Michael Patrick Gibbs

by

Melvin Baker (c)1986

Originally published in the Newfoundland Quarterly, vol. LXXXI, no.4 (Spring 1986)

Michael Patrick Gibbs was born in St. John's on 25 March 1870, the son of John and Marguerite (Murray) Gibbs. After receiving his early education from the Christian Brothers at St. Patrick's Hall schools, in 1885 he began the study of law with Michael Carty, the Tory representative after 1889 for the west coast District of St. George's. In 1895 he was admitted as a solicitor to the Supreme Court and the following year called to the Bar. On 30 May 1898 he married Barbara Mary Eadie and they had two sons and two daughters. His son James joined him in 1928 in his law firm.

Gibbs' professional association with Carty evidently led him to become active in the Tory Party. In 1892 he was secretary of the Tory-dominated Tenants League, which had been formed after the 8 July 1892 fire in St. John's to press for land tenure reform through the creation of a land court. However, the Liberal Administration of Premier William Whiteway rejected this suggestion, that would have enabled tenants to negotiate more equitably with their British absentee landlords. In 1893 he was the editor of the Terra Nova Advocate and an unsuccessful candidate in the District of Harbour Main in the general election held in that year. In 1897 he won the election by acclamation in the District of St. George's, a seat in which Carty had decided not to seek re-election. Three years later he lost the District to Carty's brother, George (a Liberal), by eight votes.
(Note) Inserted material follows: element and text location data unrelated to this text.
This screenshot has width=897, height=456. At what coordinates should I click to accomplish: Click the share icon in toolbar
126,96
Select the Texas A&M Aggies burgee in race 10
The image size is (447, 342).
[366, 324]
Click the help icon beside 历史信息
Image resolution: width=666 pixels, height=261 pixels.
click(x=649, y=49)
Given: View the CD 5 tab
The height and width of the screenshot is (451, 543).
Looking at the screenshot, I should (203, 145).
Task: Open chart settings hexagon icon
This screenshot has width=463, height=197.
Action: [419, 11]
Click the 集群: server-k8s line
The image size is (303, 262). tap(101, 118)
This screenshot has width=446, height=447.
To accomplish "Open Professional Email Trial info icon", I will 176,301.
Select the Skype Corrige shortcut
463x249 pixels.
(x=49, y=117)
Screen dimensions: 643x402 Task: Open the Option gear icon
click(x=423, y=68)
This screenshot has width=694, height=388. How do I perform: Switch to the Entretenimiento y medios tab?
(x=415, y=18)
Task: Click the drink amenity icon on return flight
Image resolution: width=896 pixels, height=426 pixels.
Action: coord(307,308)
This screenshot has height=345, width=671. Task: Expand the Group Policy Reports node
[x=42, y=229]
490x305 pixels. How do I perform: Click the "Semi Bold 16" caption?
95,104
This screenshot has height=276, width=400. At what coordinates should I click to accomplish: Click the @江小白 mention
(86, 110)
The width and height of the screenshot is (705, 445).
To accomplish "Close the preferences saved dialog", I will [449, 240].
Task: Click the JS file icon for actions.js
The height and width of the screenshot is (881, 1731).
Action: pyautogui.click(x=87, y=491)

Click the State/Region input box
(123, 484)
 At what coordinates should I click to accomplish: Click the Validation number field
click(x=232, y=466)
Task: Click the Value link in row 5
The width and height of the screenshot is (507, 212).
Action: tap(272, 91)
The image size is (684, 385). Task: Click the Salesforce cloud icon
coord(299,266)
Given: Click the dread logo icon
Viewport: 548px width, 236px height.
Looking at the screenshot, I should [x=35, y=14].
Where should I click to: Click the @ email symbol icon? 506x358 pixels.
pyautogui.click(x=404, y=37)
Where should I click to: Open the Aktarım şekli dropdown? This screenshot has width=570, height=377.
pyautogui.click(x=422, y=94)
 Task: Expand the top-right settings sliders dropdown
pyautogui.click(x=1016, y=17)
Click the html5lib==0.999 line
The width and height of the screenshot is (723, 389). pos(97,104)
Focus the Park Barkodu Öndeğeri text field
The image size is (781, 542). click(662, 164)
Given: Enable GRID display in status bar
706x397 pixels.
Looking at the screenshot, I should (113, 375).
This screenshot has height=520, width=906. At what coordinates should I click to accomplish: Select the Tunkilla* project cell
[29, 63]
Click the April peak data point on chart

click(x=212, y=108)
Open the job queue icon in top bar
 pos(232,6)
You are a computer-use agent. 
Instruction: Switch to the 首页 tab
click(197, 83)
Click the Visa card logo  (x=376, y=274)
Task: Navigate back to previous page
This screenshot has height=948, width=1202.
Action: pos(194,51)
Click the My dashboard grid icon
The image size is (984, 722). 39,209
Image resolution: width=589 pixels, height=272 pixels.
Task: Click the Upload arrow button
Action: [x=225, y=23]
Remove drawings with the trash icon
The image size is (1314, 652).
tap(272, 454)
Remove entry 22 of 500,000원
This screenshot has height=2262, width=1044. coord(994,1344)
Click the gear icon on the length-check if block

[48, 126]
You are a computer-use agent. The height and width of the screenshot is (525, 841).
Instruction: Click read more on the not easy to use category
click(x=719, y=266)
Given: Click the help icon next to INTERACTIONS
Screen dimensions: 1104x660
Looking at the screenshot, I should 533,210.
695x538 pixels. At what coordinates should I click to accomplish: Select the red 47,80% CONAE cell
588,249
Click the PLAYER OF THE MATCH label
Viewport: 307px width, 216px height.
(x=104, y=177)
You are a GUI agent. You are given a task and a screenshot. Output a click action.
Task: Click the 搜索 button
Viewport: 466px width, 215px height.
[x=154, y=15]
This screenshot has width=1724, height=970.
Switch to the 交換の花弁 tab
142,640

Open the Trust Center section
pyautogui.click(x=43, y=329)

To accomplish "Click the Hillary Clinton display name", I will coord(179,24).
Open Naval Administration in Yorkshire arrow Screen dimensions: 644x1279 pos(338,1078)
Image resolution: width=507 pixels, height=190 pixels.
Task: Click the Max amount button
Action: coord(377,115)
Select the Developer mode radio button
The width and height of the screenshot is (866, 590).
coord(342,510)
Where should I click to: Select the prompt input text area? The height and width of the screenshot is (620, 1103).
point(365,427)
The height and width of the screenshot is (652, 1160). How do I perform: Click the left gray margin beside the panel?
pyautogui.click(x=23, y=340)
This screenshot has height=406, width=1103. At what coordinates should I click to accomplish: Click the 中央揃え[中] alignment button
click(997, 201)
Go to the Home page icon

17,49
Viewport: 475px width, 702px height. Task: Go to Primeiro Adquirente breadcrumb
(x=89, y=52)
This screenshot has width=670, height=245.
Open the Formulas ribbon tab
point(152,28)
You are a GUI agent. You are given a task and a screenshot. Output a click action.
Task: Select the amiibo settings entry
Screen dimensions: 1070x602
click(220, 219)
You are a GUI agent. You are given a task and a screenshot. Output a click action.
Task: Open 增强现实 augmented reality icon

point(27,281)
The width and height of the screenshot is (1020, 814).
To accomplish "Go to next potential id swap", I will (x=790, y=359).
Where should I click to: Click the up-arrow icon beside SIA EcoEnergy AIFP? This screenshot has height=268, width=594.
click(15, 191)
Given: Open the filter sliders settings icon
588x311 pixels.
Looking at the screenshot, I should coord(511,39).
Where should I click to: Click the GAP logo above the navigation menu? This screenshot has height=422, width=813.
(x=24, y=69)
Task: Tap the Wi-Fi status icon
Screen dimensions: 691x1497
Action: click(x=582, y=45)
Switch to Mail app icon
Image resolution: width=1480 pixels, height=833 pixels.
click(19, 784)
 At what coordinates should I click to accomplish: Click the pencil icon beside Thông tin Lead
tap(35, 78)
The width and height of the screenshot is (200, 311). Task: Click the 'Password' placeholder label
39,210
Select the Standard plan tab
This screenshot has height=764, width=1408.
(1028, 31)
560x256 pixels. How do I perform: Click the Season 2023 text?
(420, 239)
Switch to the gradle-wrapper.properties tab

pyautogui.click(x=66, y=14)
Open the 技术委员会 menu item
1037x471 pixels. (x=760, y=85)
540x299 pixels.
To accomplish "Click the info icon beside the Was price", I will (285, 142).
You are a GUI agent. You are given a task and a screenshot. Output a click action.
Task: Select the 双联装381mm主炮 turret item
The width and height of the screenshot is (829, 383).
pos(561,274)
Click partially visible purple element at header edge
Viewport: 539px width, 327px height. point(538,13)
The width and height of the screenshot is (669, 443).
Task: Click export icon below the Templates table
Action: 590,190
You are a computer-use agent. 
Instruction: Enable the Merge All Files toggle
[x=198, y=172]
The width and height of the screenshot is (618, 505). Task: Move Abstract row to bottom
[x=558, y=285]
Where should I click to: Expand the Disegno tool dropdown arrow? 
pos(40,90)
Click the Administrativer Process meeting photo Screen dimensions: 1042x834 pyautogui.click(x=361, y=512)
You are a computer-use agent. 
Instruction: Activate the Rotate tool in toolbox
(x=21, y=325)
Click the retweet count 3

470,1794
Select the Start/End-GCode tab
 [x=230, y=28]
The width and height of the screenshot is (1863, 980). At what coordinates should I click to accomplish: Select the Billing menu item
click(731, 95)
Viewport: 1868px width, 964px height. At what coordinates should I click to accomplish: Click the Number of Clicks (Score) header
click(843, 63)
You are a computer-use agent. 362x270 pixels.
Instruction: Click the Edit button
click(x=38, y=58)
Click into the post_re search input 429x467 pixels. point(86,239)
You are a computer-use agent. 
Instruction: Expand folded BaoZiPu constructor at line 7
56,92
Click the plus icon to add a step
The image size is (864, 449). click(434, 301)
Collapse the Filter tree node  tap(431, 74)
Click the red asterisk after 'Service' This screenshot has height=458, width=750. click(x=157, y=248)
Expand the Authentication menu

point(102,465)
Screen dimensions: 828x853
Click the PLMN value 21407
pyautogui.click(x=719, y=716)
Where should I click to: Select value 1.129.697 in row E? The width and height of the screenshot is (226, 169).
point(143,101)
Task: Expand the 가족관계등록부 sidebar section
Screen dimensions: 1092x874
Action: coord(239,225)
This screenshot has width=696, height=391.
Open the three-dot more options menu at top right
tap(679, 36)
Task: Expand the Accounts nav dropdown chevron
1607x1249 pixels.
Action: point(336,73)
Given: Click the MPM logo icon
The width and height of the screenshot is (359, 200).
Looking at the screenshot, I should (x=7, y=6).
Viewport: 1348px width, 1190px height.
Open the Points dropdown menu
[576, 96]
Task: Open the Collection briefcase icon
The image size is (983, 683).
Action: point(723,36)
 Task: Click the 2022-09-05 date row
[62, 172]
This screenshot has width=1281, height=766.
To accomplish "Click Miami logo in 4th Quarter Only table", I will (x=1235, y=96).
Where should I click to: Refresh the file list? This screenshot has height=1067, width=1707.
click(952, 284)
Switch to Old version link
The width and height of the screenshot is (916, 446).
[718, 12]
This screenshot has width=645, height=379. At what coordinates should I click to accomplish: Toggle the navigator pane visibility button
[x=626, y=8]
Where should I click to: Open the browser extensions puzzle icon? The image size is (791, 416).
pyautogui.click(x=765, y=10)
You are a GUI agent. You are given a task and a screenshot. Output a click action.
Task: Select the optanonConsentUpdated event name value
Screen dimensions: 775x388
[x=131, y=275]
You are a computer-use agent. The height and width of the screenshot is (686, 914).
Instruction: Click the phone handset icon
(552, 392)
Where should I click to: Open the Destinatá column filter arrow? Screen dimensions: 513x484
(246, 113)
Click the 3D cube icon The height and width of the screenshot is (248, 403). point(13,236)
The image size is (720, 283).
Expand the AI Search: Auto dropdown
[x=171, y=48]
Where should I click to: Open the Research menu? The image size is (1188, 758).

It was in the assistance given to the formation of labour unions in the early 1900s that Gibbs was to leave his mark on the political and social life of St. John's. In 1903 he provided legal advice to the city's longshoremen who had struck the Water Street mercantile firms for higher wages. Through his efforts the men formed a union the Longshoremen's Protective Union (LSPU) and won a wage increase. Gibbs became the Union's solicitor and held this position until his death; in doing so, he was able, as one labourer leader later noted in a brief history of the LSPU, to protect the men from "extreme radical doctrines" and to direct their "minds and hopes... to fields of thought imbued with Christian principles." In a 1909 speech to the city's St. Andrew's Club, Gibbs denied public criticisms that he was a socialist, but was, instead, a liberal interested in bettering "the condition of the worker." Besides the LSPU, Gibbs helped to form other unions for city workers.

While he did not receive any financial remuneration in 1903 in helping the LSPU, his ensuing popularity among workers did enable him to win the mayoralty of St. John's in the civic election held on 26 June 1906. He swept incumbent George Shea, who was also the Liberal representative for the District of St. John's East, from office by 2,079 votes to Shea's 1,056. During his mayoralty (1906-1910) he did not seek re-election in 1910 because of his pressing professional and other political commitments Gibbs had the legislature in 1910 enact legislation forcing landlords to improve the sanitation system in the houses they rented to the city's working men. This legislation also provided for greater regulation of working conditions in factories and workshops. In June 1908 Mayor Gibbs found himself in the middle of a brief strike between the Municipal Council and its employees in the sanitary stables, who were represented in negotiations with Council by the LSPU. However, he succeeded in resolving the dispute to both the Council's and the union's satisfaction.

After rejecting overtures in 1907 from Liberal Premier Robert Bond to join the cabinet as Minister of Justice, in 1908 Gibbs joined the People's Party led by Sir Edward Morris, who had resigned from Bond's cabinet the previous year (It was Bond's apparent hope that Gibbs would replace Morris as the champion of the St. John's working class). In both the 1908 and 1909 general elections, Gibbs led the three-man People's Party ticket in the District of St. John's East against incumbent George Shea and two other Liberals. While the People's Party failed to win the District on both occasions, it did win the 1909 election and Premier Morris rewarded his efforts with a seat in 1909 on the Legislative Council, where Gibbs was Government House Leader from 1911-1914. He remained a member of the Council until the suspension in 1934 of Responsible Government. Five years later, he was a member of a committee of prominent St. John's citizens that was formed to press for the restoration of Responsible Government. However, the outbreak of war in Europe quickly muted what criticism there was developing in St. John's to the policies of the British appointed Commission of Government. On 7 November 1943 Gibbs died at St. John's. According to the Observer's Weekly, Gibbs was a "leader ... who fearlessly expresssed his views and whose opinions were widely sought and highly valued."